William Morrison Supermarkets PLC offered 3 billion pounds ($5.22 billion) for rival Safeway PLC, Britain's fourth-largest grocery chain, in a bid aimed at ending a takeover battle that has lasted nearly a year.
A Morrisons' executive said Monday that Safeway directors have recommended the offer to Safeway shareholders. Safeway is unrelated to the U.S. company of the same name.
"It's been a 12-month process and we're delighted that we've reached this stage," Sir Kenneth Morrison, the executive chairman of William Morrison, told British Broadcasting Corp. radio.
"We have put forward an offer which the Safeway directors have recommended and which should ... see us take over Safeway in due course," he said.
Monday's bid came nearly a year after Morrisons announced a surprise all-share offer to buy Safeway. The January offer sparked a takeover battle, with Safeway's three biggest rivals — Asda Group Ltd., J. Sainsbury PLC and Tesco PLC — making competing bids. Asda is owned by U.S. retailer Wal-Mart Stores Inc.
The government ruled out the offers from Asda, Sainsbury's and Tesco on competition grounds, but gave them permission to bid for stores Morrisons said it would divest as a condition of the purchase. The decision cleared the way for Morrisons to make a new bid.

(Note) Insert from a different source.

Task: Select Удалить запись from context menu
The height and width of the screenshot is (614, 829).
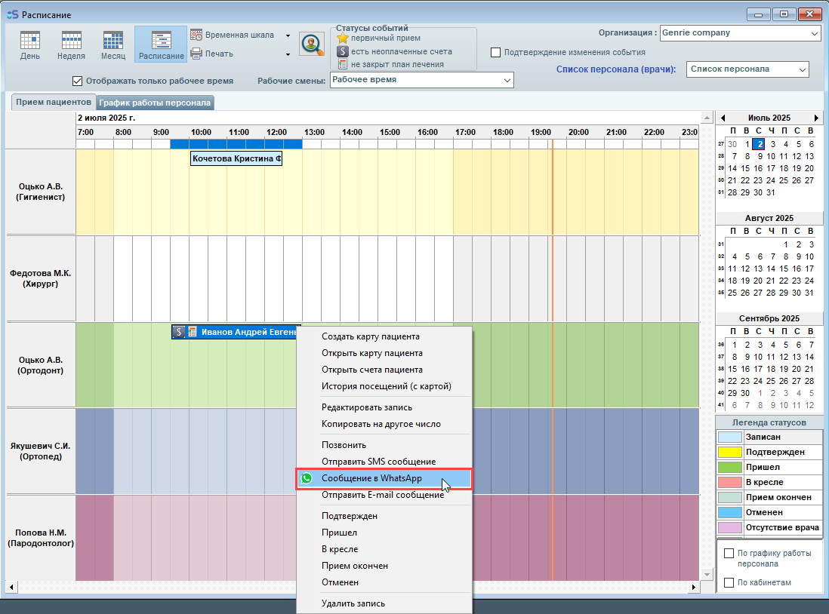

As part of the new offer, Safeway shareholders would get Morrisons shares plus 60 pence ($1.04) in cash for each Safeway share — equivalent to the likely proceeds from the disposal of 52 stores required by competition authorities. The combined company would have a total of 552 stores.
Sir Kenneth Morrison said Safeway had compiled a list of parties interested in buying the 52 stores but gave no further details.
"There would appear to be ready market," he told the BBC. "We'll see if that market still exists when the possibility of doing the deals is there."
He added that the larger Safeway stores would likely take the Morrisons name, while smaller outlets would not change name for the time being.